The Hadoop pseudo-distributed cluster simulates a multi-machine Hadoop cluster environment on a single machine, which can be used for development and testing. Below are the installation steps for the Hadoop pseudo-distributed cluster:

Download and unzip Hadoop
First, download the latest version of the Hadoop compressed file from the official Hadoop website and extract it to the specified directory.
Set up Hadoop environment variables by adding the following configuration to the .bashrc or .bash_profile file.

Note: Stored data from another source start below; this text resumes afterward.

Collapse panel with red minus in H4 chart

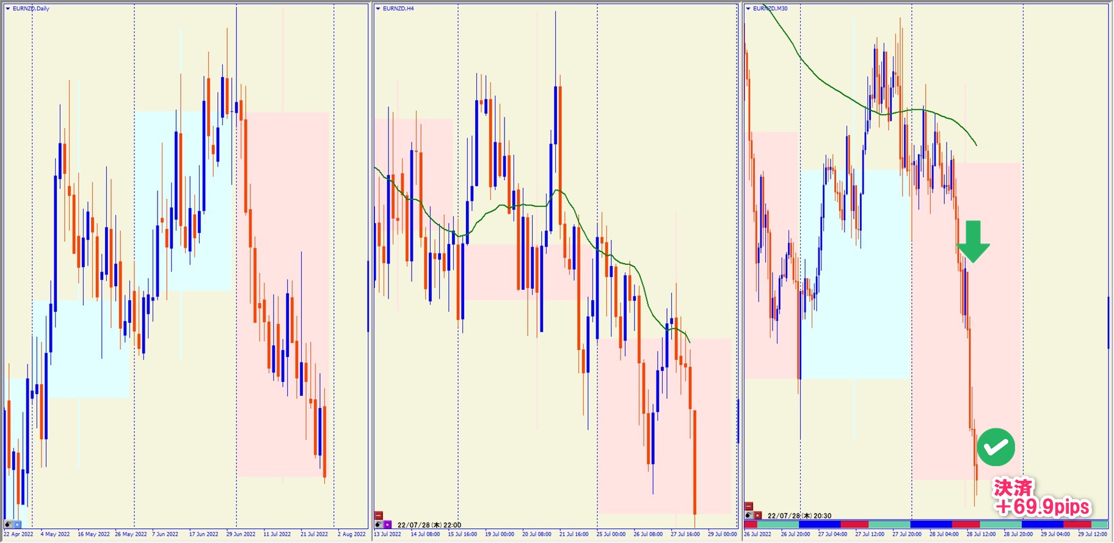[379, 516]
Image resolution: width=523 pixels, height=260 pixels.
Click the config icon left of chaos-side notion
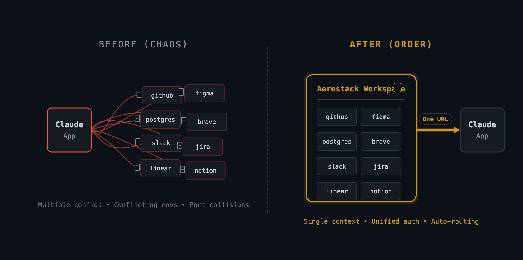182,169
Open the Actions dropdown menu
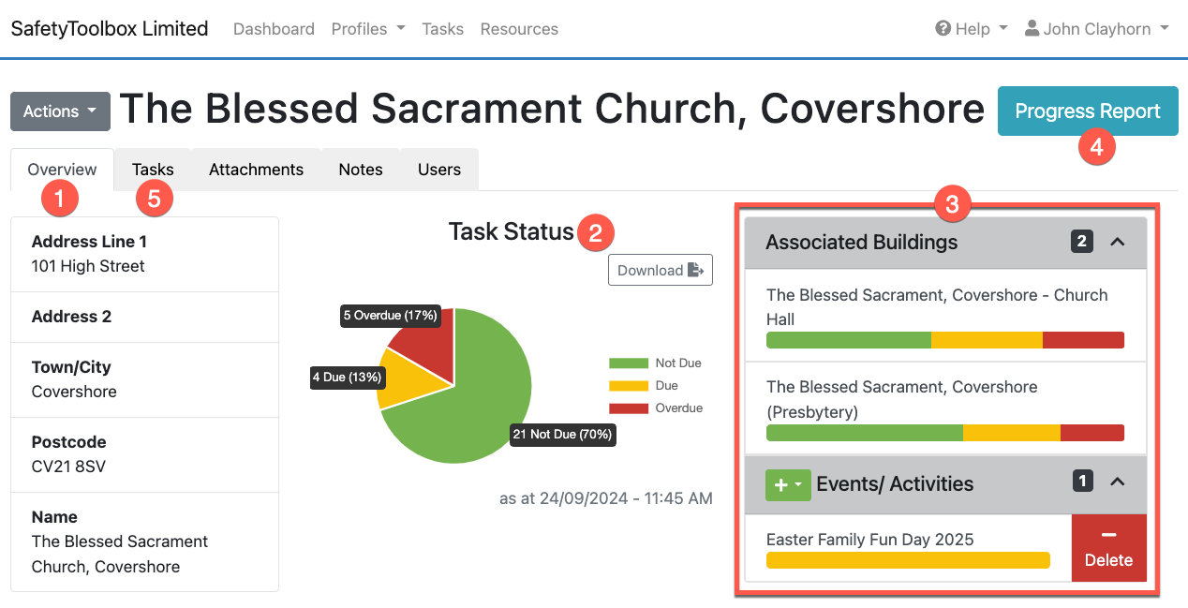The width and height of the screenshot is (1188, 608). pos(60,111)
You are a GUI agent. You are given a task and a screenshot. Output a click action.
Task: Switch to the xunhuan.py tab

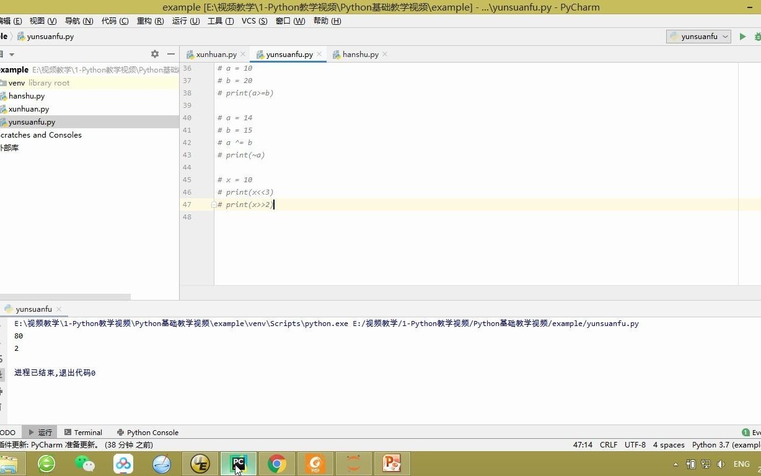point(216,54)
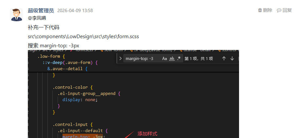Expand replace row using find widget chevron
The height and width of the screenshot is (138, 297).
tap(121, 58)
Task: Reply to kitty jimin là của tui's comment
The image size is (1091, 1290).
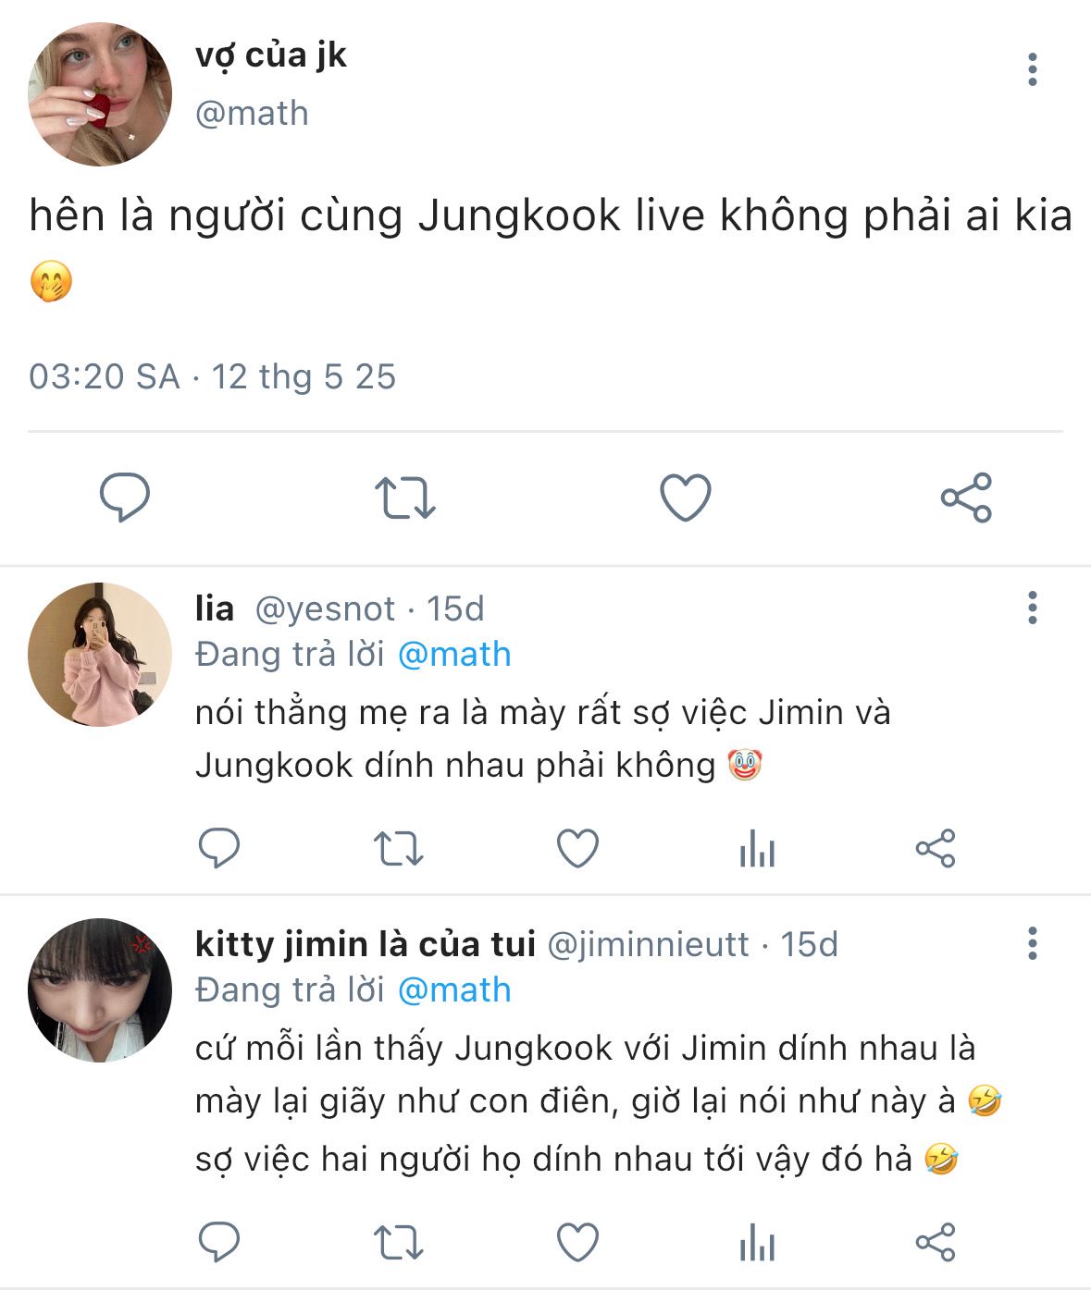Action: point(219,1241)
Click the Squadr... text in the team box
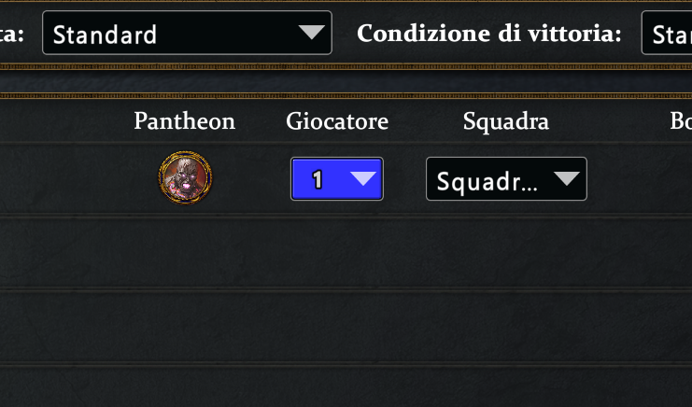 [487, 180]
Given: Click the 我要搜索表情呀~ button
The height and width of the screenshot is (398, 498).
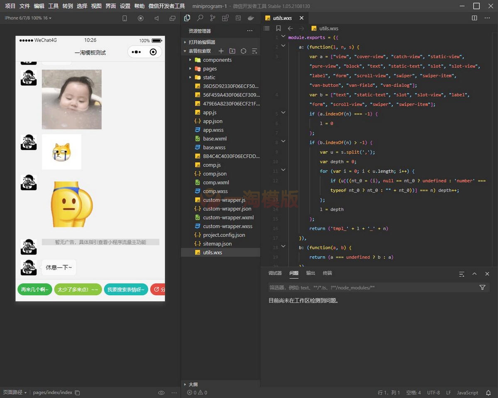Looking at the screenshot, I should click(126, 289).
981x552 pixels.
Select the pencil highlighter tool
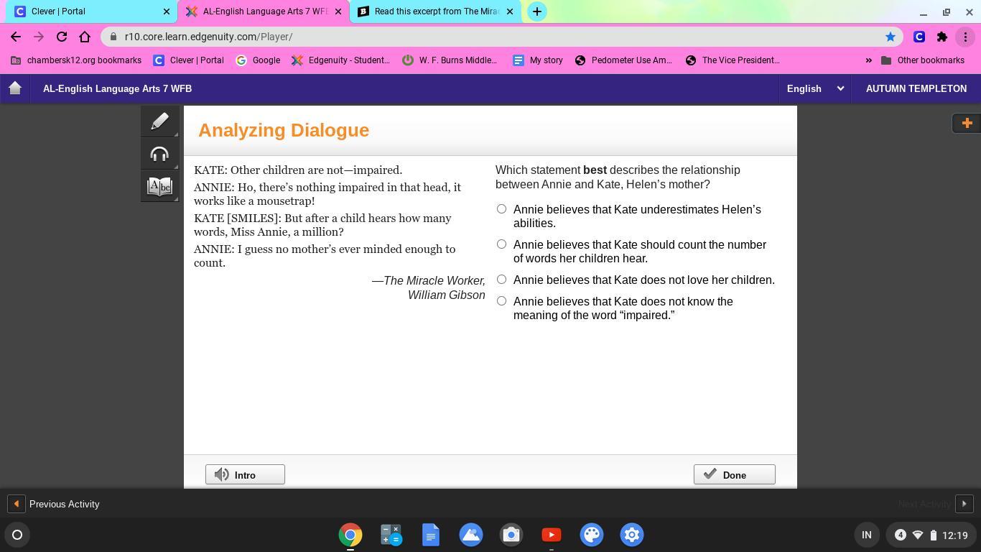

export HADOOP_HOME=/path/to/hadoop
export PATH=$PATH:$HADOOP_HOME/bin

Set up a Hadoop cluster by going into the conf directory of Hadoop and editing the core-site.xml, hdfs-site.xml, and mapred-site.xml configuration files.

The core-site.xml file:

<configuration>
    <property>
        <name>fs.defaultFS</name>
        <value>hdfs://localhost:9000</value>
    </property>
</configuration>

The configuration file for Hadoop’s Hadoop Distributed File System is named hdfs-site.xml.

<configuration>
    <property>
        <name>dfs.replication</name>
        <value>1</value>
    </property>
</configuration>

the configuration file mapred-site.xml

<configuration>
    <property>
        <name>mapreduce.framework.name</name>
        <value>yarn</value>
    </property>
</configuration>

Format HDFS
Run the following command to initialize HDFS:

hadoop namenode -format

Start the Hadoop cluster
To start the Hadoop cluster, run the following command:

start-dfs.sh
start-yarn.sh

Verifying the Hadoop cluster
By accessing Hadoop’s web interface in a browser, you can view the status and running condition of the Hadoop cluster. The default address is: http://localhost:50070/

By following the above steps, you can successfully set up and configure a Hadoop pseudo-distributed cluster. In this environment, you can develop and test Hadoop programs.